Finally — an uncontrived black-and-white pairing
Black-and-white pairings in SA tend to be inappropriate — especially when they make comparisons or seek similarity. The Nobel Peace Prize committee set us off on the wrong foot in the 1990s by suggesting an equivalence, moral and personal, between Nelson Mandela and FW de Klerk. The country is still dealing with the consequences of that manufactured likeness.
Nowadays, a thousand sentences starting, “Jacob Zuma is no worse than …” or “Jacob Zuma is no better than …” are uttered daily. None of these analogies gives an adequate account of the unfettered villainy of the president, his handlers and his circle of patronage. Moreover, no one making them can hope to say something sensible about the ostensible counterparts: apartheid cronyism, Broederbond nepotism and “white monopoly capital”.
Then there is that old chestnut, according to which racism against blacks is no worse than “racism” against whites. Western Cape Premier Helen Zille and writer Rian Malan have much to say about the stirring up of ignorant angry black masses against innocent whites.
Formal media coverage and social media commentary has paired these two exponents of white fright up with black doppelgangers. DA provincial legislature member in KwaZulu-Natal Mbali Ntuli has had the misfortune of becoming the other half of a duo with Zille because both are involved in party disciplinary proceedings (never mind that Ntuli will be arraigned on a technicality, while Zille has yet to be given a date to face more serious charges).
Malan responded to commentator Sisonke Msimang’s critique of his reportage on the violence in Coligny by making her into an archetypal necessity, the yin to his yang: “Msimang and I are both,” he affirmed, “to some extent in thrall to the dictates of our genes” as black and white South Africans, respectively (never mind that a white media analyst, Nicky Falkof, found him wanting on similar grounds to Msimang).
You can imagine, then, that I might be apprehensive about the pairing of a white and a black artist in the gallery space at Lizamore & Associates, where MJ Lourens and JM Tshikhuthula have exhibitions on display until May 27. Teresa Lizamore and her team are expert curators however and the twinning of Lourens’s In Situ with Tshikhuthula’s Muta requires no contrivance — aesthetic, political or otherwise.
Both artists engage with the tradition of landscape painting, disrupting the genre as an appropriate response to industrialisation. They both recognise that the vistas they depict (for Lourens, the periurban stretches of the Highveld; for Tshikhuthula, the semibushveld of Limpopo and North West) tempt the viewer into sentimentality and lyricism even when these landscapes refuse to conform to the clichés of a rural idyll.
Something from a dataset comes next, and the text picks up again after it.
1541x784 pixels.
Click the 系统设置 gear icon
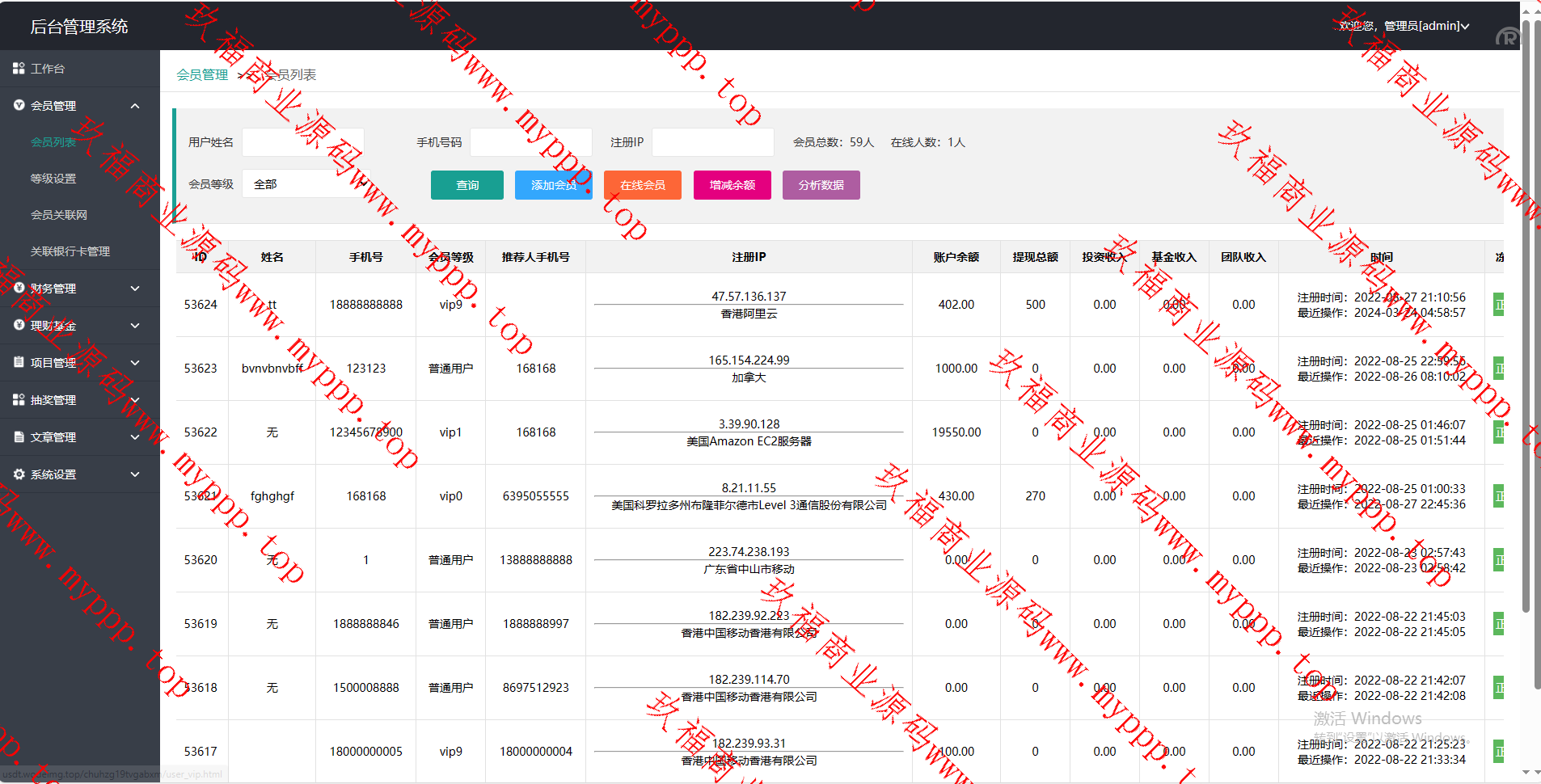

Lourens employs a style that is close to photorealism but jolts with reminders that his scenes, while familiar, are imagined. The artifice is made explicit through the insertion of colourful cubes.
Sometimes these are piled into towers that break the horizontal panoramas with their anomalous verticals, mimicking and mocking the skyscrapers, factories and commercial beacons of the city. Sometimes they form pixelated sections imposed on an otherwise naturalistic rendering, showing the palette used by the artist.
Ubiquitous in Lourens’s paintings are the skeletons of billboards, which make neat geometric silhouettes against the sunset sky and clouds; one imagines that they will stand thus, after some future apocalypse, when all the adverts and all the products and all the consumers have been wiped out.
These structures resonate with the square water tanks in Tshikhuthula’s pastel drawings, which in turn form part of a visual vocabulary linked to the manufacturing and plumbing work carried out by the artist’s father and grandfather: pumps, pipes, dams, windmills. In Tshikhuthula’s almost abstract impressionist rendering, the metal appears to be crumbling and buckling; the picture is fractured, lines and colours are pulled apart as if being wracked by a gale. As a body of work, this “ode” to the artist’s paternal line is caught between “nostalgic” recollection and an acknowledgement that his family’s history is one of “troubled migrant labour”.
In their different ways, Lourens and Tshikhuthula emphasise that landscapes — beautiful, ugly or otherwise — acquire significance through the memories and associations they invoke.